● **REQUIRED ACTION**
Within the records below, find the line containing "Buy it now (672, 422)". Reproduce it and each line after it exactly, and nothing else.

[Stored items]
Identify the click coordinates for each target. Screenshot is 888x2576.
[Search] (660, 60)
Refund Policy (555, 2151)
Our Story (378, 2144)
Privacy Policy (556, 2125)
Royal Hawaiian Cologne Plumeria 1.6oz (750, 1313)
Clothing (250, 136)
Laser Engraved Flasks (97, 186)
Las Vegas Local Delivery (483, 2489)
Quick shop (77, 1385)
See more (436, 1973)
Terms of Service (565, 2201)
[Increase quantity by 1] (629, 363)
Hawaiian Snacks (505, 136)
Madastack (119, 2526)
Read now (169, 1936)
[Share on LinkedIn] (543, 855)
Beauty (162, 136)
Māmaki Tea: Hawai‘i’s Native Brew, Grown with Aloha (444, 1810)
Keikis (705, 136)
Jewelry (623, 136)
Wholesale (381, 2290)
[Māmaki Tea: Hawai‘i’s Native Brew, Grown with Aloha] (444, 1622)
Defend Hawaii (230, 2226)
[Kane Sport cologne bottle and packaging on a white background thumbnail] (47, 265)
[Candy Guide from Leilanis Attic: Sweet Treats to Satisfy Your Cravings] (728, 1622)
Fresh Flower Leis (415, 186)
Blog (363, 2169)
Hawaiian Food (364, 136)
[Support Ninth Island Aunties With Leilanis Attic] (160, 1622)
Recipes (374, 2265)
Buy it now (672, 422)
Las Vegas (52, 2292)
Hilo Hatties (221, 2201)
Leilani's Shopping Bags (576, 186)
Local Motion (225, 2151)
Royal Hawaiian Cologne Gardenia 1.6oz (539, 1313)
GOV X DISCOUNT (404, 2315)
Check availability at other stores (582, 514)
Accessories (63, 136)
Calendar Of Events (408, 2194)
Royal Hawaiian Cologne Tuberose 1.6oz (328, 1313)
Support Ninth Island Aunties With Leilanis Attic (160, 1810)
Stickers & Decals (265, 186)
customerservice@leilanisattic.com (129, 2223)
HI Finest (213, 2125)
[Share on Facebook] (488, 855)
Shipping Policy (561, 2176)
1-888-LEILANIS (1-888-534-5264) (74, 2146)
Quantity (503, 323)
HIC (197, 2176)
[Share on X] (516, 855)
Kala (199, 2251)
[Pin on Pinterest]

● **RESPONSE TO THIS TASK**
Buy it now (672, 422)
Las Vegas (52, 2292)
Hilo Hatties (221, 2201)
Leilani's Shopping Bags (576, 186)
Local Motion (225, 2151)
Royal Hawaiian Cologne Gardenia 1.6oz (539, 1313)
GOV X DISCOUNT (404, 2315)
Check availability at other stores (582, 514)
Accessories (63, 136)
Calendar Of Events (408, 2194)
Royal Hawaiian Cologne Tuberose 1.6oz (328, 1313)
Support Ninth Island Aunties With Leilanis Attic (160, 1810)
Stickers & Decals (265, 186)
customerservice@leilanisattic.com (129, 2223)
HI Finest (213, 2125)
[Share on Facebook] (488, 855)
Shipping Policy (561, 2176)
1-888-LEILANIS (1-888-534-5264) (74, 2146)
Quantity (503, 323)
HIC (197, 2176)
[Share on X] (516, 855)
Kala (199, 2251)
[Pin on Pinterest]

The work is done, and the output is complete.